*** Text section ***

I'm 6'1, white, thick brown hair, average face.


----------



## Haumea (Jul 11, 2009)

> Regardless of whether they are negative thoughts or not, humans still judge eachother very quickly right off the bat, and alot of times this judgement will remain


Ugly plus inhibited - judgment remains.

Ugly plus charming, fun and exciting - judgment dissipates.

Whether you want to create a self-fulfilling prophecy or not - the choice is yours.

Humans are not decision-making robots. They can be won over despite initial impressions based on appearance.

So the real issue is "do you want to or not?" "Are you willing to do what it takes or not?" It's upto you.

Step 1: emancipate yourself from mental slavery

Step 2: develop an irresistably attractive personality.

Step 3: cash those checks. 

As I see it you have two choices: constant, unrelenting frustration or the difficult task of change. Neither is particularly pleasant but at least the second leads somewhere, is finite. I highly recommend the second. 

On a serious note - think about taking baby steps as far as changing your situation. You don't have to make radical change all at once. Do something relatively easy first, then something else. Make this a 2 year project if you need to. Break it into parts.


----------



## Midnight (Jul 16, 2011)

Haumea said:


> Ugly plus inhibited - judgment remains.
> 
> Ugly plus charming, fun and exciting - judgment dissipates.
> 
> ...


'Charming, fun and exciting' are things that I was once described as, but ever since DP these words make me feel sick and embarrassed. I guess that would be indicative of depression? The idea of being a socially outgoing and 'happy' person just doesn't seem to compute with my brain anymore.. it's hard to describe.

Like if someone tells me to be happy, I just can't do it, I dont have the serotonin in my brain to physically do it, so I just act, all day.


----------



## missjess (Jun 1, 2012)

Midnight said:


> 'Charming, fun and exciting' are things that I was once described as, but ever since DP these words make me feel sick and embarrassed. I guess that would be indicative of depression? The idea of being a socially outgoing and 'happy' person just doesn't seem to compute with my brain anymore.. it's hard to describe.
> 
> Like if someone tells me to be happy, I just can't do it, I dont have the serotonin in my brain to physically do it, so I just act, all day.


Tell me about ...dp blows any sort of joyful feelings and Bubbliness away!


----------

*** Extracted entries ***

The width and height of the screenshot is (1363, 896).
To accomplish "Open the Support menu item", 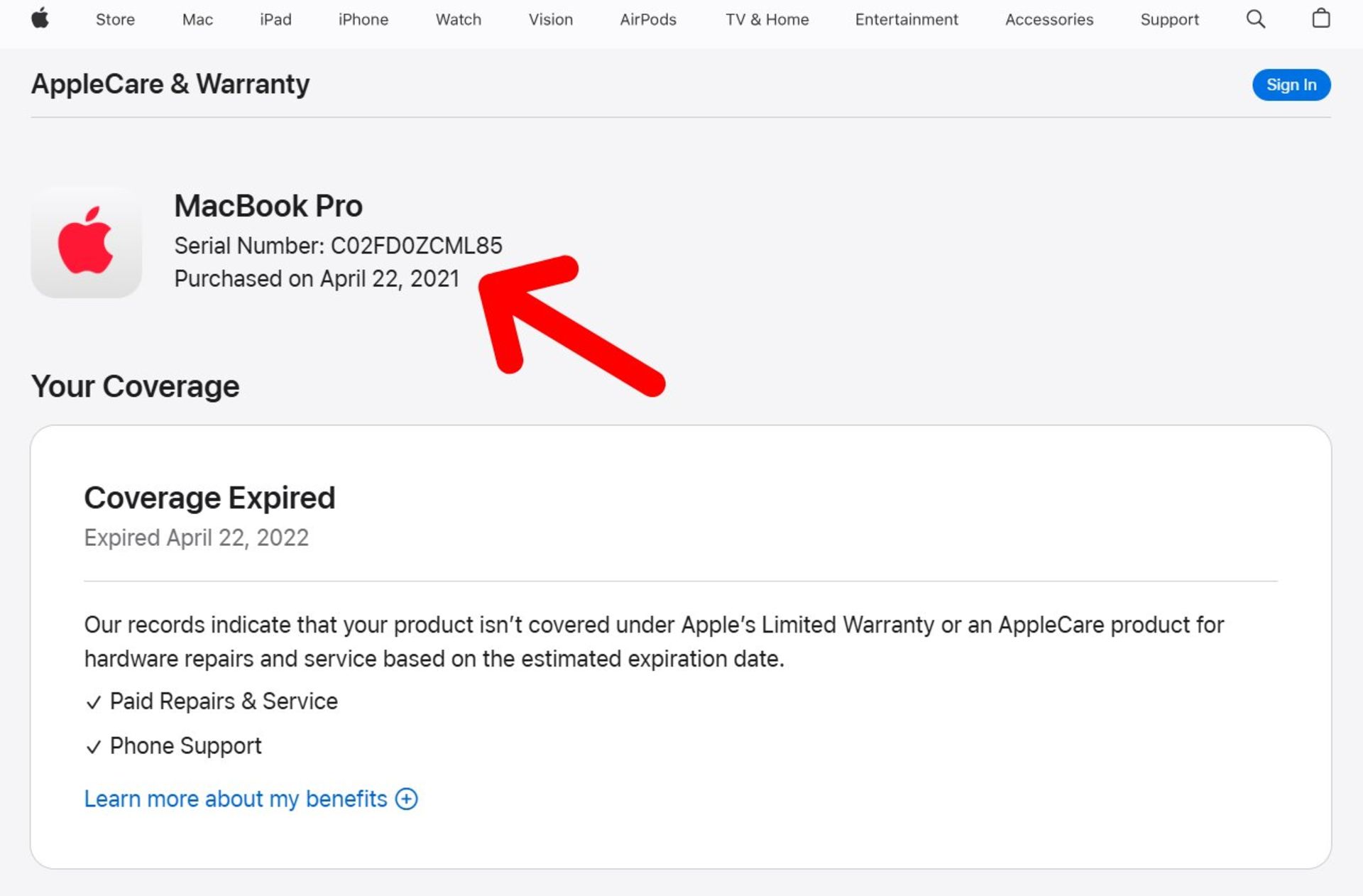I will pos(1169,19).
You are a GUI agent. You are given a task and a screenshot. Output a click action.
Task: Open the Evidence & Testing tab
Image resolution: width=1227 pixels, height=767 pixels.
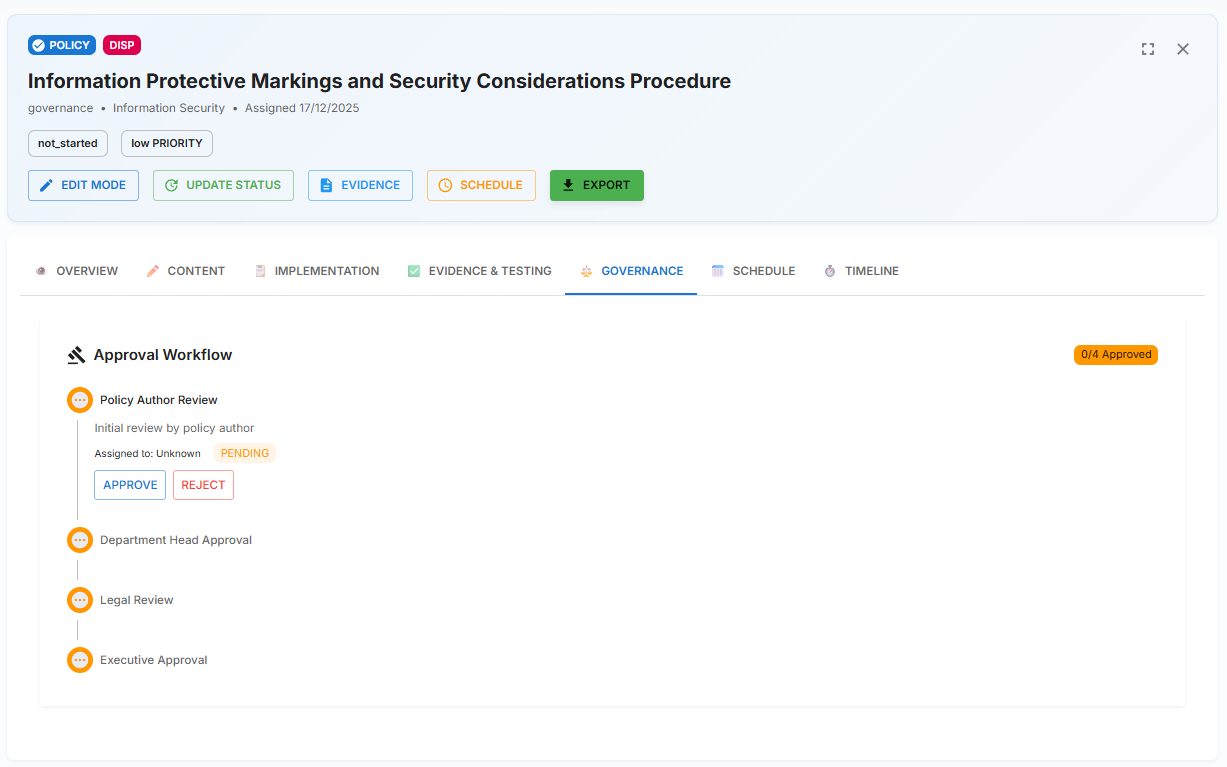point(480,271)
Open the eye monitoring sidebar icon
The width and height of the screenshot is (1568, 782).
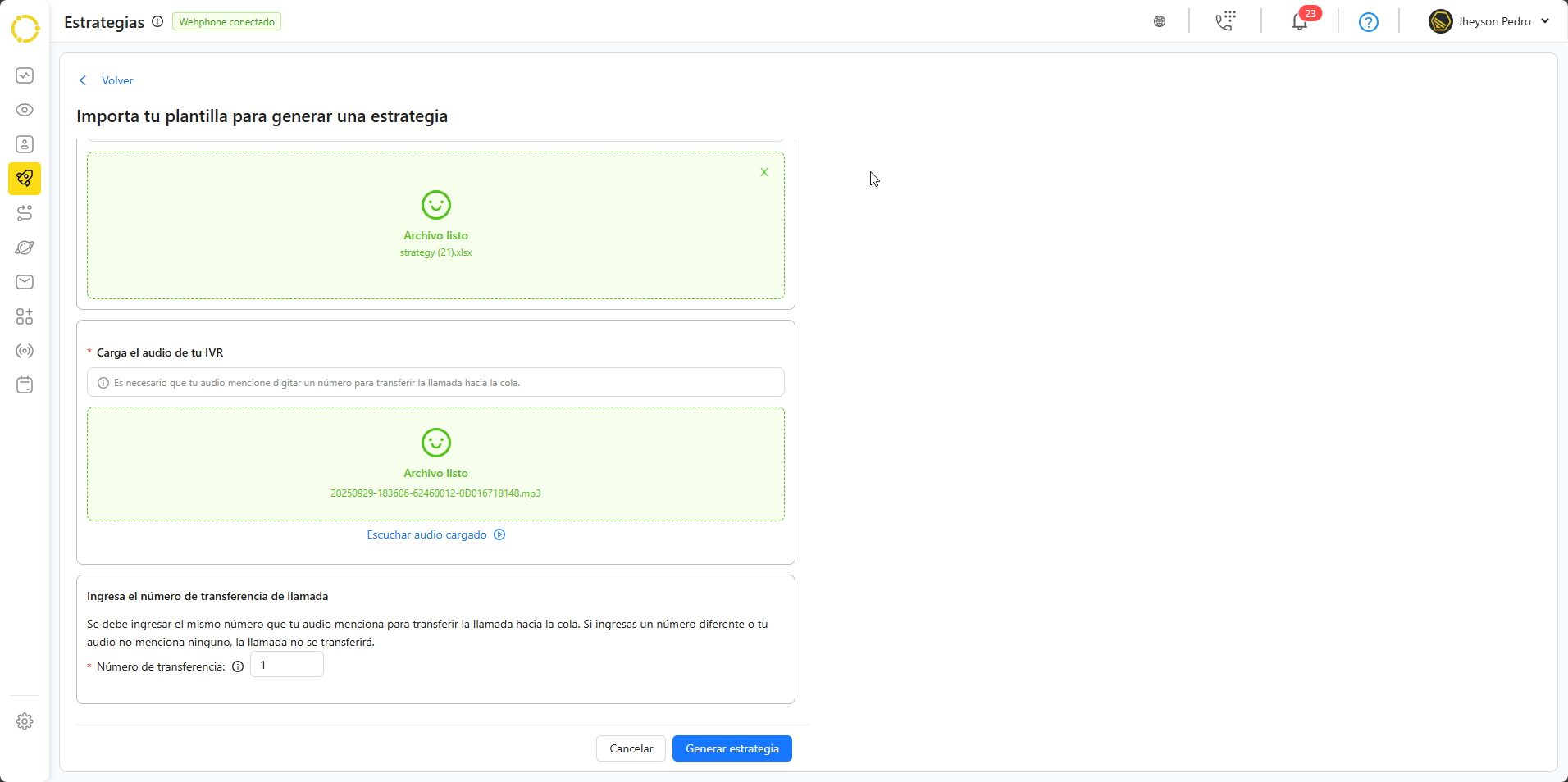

***

## Explore the material
A: List the three numbered steps that one post in the forum thread gives.
B: Please copy the forum thread word for word, starting with "As I see it" and going on through "recommend the second.".
The records are separate material and have no connection to the forum thread.

## Outputs for the tasks
A:
Step 1: emancipate yourself from mental slavery
Step 2: develop an irresistably attractive personality.
Step 3: cash those checks.

B:
As I see it you have two choices: constant, unrelenting frustration or the difficult task of change. Neither is particularly pleasant but at least the second leads somewhere, is finite. I highly recommend the second.